━━━ Task input ━━━

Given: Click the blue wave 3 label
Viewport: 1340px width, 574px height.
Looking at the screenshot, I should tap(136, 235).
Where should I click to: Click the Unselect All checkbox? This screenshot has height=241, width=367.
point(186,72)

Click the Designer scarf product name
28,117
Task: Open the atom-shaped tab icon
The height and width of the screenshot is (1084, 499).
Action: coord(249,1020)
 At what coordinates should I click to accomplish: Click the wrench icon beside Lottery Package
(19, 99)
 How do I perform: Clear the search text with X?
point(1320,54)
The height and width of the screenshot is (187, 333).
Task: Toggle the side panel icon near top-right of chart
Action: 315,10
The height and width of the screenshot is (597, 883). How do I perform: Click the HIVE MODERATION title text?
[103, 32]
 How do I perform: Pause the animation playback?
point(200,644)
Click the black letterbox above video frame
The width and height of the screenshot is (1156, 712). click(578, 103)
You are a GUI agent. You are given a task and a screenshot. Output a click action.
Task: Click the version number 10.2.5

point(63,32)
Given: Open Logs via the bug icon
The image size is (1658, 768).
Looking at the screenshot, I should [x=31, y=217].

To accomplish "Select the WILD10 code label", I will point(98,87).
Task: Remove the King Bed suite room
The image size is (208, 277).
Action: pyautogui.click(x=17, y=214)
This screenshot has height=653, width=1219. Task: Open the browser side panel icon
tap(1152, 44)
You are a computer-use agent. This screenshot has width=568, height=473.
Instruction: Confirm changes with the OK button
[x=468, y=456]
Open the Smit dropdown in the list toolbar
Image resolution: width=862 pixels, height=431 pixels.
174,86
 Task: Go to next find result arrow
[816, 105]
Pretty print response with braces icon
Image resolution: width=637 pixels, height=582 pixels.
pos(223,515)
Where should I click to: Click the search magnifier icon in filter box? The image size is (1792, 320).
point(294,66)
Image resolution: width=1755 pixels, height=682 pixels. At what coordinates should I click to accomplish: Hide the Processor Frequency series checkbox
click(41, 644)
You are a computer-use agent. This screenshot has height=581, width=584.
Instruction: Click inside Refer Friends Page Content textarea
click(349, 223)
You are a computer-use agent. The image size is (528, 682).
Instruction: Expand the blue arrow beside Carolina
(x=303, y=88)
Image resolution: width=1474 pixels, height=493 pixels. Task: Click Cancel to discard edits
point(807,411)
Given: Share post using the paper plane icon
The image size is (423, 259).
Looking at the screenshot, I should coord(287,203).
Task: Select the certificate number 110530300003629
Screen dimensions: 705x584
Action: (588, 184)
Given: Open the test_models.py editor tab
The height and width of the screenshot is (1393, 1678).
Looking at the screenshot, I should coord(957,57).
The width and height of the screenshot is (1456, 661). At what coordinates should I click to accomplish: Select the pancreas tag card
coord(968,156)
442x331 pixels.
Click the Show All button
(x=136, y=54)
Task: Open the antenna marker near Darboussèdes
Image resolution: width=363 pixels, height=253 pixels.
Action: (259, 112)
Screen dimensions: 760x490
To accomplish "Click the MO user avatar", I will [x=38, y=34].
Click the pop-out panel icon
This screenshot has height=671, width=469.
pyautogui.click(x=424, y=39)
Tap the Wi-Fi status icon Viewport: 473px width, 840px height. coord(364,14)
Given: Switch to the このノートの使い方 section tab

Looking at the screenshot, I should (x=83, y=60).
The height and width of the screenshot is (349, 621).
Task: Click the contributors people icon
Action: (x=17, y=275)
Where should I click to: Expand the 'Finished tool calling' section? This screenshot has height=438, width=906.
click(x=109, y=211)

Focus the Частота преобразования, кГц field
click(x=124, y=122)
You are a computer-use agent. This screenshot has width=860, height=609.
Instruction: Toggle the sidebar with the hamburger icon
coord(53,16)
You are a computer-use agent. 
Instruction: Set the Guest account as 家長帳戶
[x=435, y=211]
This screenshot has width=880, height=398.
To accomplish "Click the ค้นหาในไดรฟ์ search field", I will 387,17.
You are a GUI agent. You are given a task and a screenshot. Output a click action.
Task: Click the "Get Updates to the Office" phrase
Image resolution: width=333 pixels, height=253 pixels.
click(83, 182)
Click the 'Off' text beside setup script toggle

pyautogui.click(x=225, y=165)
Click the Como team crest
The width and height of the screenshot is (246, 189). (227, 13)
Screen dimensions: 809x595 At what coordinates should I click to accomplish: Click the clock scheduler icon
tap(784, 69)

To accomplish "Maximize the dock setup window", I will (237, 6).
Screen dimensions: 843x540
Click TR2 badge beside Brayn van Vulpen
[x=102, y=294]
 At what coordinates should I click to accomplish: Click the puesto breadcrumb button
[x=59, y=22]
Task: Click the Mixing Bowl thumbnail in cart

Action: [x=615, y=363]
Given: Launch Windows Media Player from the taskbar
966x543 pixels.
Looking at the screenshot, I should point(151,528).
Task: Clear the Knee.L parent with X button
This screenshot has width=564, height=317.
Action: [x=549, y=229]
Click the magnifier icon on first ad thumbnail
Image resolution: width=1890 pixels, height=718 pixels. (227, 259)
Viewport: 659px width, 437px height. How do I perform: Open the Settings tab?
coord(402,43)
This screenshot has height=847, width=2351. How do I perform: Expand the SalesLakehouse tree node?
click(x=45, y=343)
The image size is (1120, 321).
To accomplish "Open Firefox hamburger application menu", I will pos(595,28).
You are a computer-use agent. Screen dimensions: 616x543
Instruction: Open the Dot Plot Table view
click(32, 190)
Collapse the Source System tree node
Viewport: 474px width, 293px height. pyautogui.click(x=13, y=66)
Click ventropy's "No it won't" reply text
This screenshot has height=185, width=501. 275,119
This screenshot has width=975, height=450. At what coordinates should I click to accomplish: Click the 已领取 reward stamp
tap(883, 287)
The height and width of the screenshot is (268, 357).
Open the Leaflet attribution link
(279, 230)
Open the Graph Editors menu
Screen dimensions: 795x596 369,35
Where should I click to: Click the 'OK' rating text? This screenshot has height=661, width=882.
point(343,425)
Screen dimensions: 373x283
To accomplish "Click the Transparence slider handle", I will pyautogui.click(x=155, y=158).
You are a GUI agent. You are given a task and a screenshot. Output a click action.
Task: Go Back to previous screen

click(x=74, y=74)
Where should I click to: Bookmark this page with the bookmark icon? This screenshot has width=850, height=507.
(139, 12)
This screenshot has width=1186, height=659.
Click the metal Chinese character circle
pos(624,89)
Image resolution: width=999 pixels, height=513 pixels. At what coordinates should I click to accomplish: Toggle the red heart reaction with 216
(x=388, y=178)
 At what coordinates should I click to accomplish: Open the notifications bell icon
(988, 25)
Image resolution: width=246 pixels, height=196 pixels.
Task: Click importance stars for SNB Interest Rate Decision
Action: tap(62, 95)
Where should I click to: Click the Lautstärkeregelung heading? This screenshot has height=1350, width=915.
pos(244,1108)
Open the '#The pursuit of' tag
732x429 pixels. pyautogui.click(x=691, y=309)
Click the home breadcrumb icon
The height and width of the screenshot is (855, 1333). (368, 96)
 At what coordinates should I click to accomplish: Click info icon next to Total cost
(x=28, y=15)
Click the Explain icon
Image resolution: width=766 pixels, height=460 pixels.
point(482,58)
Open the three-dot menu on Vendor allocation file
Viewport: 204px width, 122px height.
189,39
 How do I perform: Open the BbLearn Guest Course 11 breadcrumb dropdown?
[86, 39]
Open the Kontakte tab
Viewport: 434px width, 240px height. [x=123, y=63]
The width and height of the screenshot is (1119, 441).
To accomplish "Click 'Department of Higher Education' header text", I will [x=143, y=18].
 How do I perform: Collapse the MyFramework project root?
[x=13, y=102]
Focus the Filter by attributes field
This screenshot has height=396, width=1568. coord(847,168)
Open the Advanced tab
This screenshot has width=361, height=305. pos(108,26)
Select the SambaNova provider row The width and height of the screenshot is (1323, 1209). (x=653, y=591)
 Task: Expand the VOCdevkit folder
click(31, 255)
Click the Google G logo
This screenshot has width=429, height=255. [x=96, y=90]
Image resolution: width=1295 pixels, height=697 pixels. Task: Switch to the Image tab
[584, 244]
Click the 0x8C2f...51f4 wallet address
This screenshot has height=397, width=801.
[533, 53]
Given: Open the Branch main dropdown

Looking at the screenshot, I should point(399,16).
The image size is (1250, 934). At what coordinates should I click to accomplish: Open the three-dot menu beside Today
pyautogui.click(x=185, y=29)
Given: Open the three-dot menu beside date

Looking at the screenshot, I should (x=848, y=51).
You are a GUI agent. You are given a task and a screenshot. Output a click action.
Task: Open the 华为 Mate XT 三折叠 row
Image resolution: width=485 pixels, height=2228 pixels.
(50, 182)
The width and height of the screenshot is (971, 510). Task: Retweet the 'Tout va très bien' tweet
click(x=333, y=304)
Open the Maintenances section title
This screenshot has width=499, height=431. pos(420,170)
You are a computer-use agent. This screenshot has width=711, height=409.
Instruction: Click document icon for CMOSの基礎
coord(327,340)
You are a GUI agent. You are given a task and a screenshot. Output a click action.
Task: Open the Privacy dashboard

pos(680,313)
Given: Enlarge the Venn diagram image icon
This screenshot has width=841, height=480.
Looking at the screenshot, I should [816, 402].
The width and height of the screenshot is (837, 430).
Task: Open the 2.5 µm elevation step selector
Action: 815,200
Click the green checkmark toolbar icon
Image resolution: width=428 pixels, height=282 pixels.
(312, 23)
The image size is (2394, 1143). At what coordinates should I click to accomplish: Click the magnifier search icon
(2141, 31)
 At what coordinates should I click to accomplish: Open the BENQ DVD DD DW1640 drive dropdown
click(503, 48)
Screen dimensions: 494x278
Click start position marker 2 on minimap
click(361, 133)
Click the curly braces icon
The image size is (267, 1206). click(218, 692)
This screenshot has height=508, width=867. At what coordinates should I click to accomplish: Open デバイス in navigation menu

━━━

- Description of the task -
Return the stretch of items from the line containing "Click the pop-out panel icon" through the line containing "I will 387,17.", both included, copied exactly.

- Reply -
Click the pop-out panel icon
This screenshot has height=671, width=469.
pyautogui.click(x=424, y=39)
Tap the Wi-Fi status icon Viewport: 473px width, 840px height. coord(364,14)
Given: Switch to the このノートの使い方 section tab

Looking at the screenshot, I should (x=83, y=60).
The height and width of the screenshot is (349, 621).
Task: Click the contributors people icon
Action: (x=17, y=275)
Where should I click to: Expand the 'Finished tool calling' section? This screenshot has height=438, width=906.
click(x=109, y=211)

Focus the Частота преобразования, кГц field
click(x=124, y=122)
You are a computer-use agent. This screenshot has width=860, height=609.
Instruction: Toggle the sidebar with the hamburger icon
coord(53,16)
You are a computer-use agent. 
Instruction: Set the Guest account as 家長帳戶
[x=435, y=211]
This screenshot has width=880, height=398.
To accomplish "Click the ค้นหาในไดรฟ์ search field", I will 387,17.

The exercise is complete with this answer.